Chimografo a braccio lungo
1950 ca.
ambito culturale
costruzione
Basilea, Svizzera
materiale
- alluminio
- ottone
- acciaio
- rame
misure
57x25x70
descrizione e uso
Il chimografo, componente essenziale del metodo grafico, visualizzava in un tracciato analogico continuo il comportamento dei fenomeni biologici presi in esame, registrando l'evolversi nel tempo dei loro caratteri qualitativi e quantitativi. L'apparecchio faceva ruotare a velocità costante un cilindro metallico rivestito da una banda di carta sulla quale si appoggiavano una o più penne o leve scriventi i cui movimenti venivano pilotati dagli eventi biologici studiati.

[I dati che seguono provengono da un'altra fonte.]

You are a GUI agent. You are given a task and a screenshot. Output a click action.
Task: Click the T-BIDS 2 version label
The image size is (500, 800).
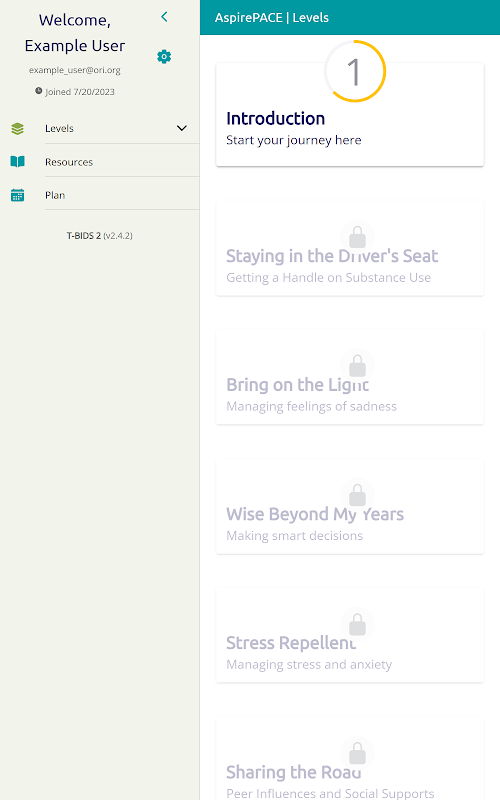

Il cilindro chimografico era tenuto in movimento nei primi esemplari da un meccanismo a molla e in quelli più recenti, come questo in esposizione, da un motore elettrico. Un braccio tenditore regolabile permetteva di utilizzare bande di carta di varia lunghezza. Nella numerosa famiglia dei chimografi, questo esemplare, che registrava su carta annerita con nerofumo, può considerarsi uno dei modelli più recenti ed evoluti. Diversi esemplari di questo apparecchio sono stati a lungo utilizzati nei Laboratori di Chimica Terapeutica dell'Istituto.